The black-white test score gap does not appear to be an inevitable fact of nature. It is true that the gap shrinks only a little when black and white children attend the same schools. It is also true that the gap shrinks only a little when black and white families have the same amount of schooling, the same income, and the same wealth. But despite endless speculation, no one has found genetic evidence indicating that blacks have less innate intellectual ability than whites. Thus while it is clear that eliminating the test score gap would require enormous effort by both blacks and whites and would probably take more than one generation, we believe it can be done.
This conviction rests mainly on three facts:
--When black or mixed-race children are raised in white rather than black homes, their preadolescent test scores rise dramatically.
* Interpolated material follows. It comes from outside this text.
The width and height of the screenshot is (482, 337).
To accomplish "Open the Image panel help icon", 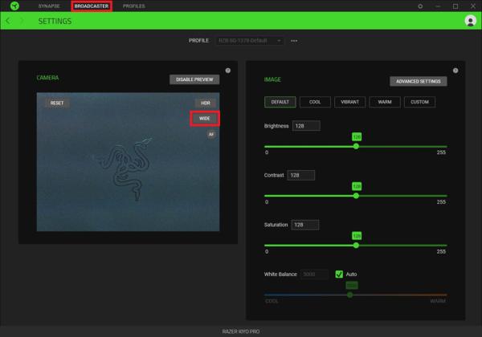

Black adoptees' scores seem to fall in adolescence, but this is what we would expect if, as seems likely, their social and cultural environment comes to resemble that of other black adolescents and becomes less like that of the average white adolescent.
--Even nonverbal IQ scores are sensitive to environmental change. Scores on nonverbal IQ tests have risen dramatically throughout the world since the 1930s. The average white scored higher on the Stanford-Binet in 1978 than 82 percent of whites who took the test in 1932. Such findings reinforce the implications of adoption studies: large environmental changes can have a large impact on test performance.
--Black-white differences in academic achievement have also narrowed throughout the twentieth century. The best trend data come from the National Assessment of Educational Progress (NAEP), which has been testing seventeen-year-olds since 1971 and has repeated many of the same items year after year. Figure 1-2 shows that the black-white reading gap narrowed from 1.25 standard deviations in 1971 to 0.69 standard deviations in 1996. The math gap fell from 1.33 to 0.89 standard deviations. When Min-Hsiung Huang and Robert Hauser analyzed vocabulary scores for adults born between 1909 and 1969, the black-white gap also narrowed by half.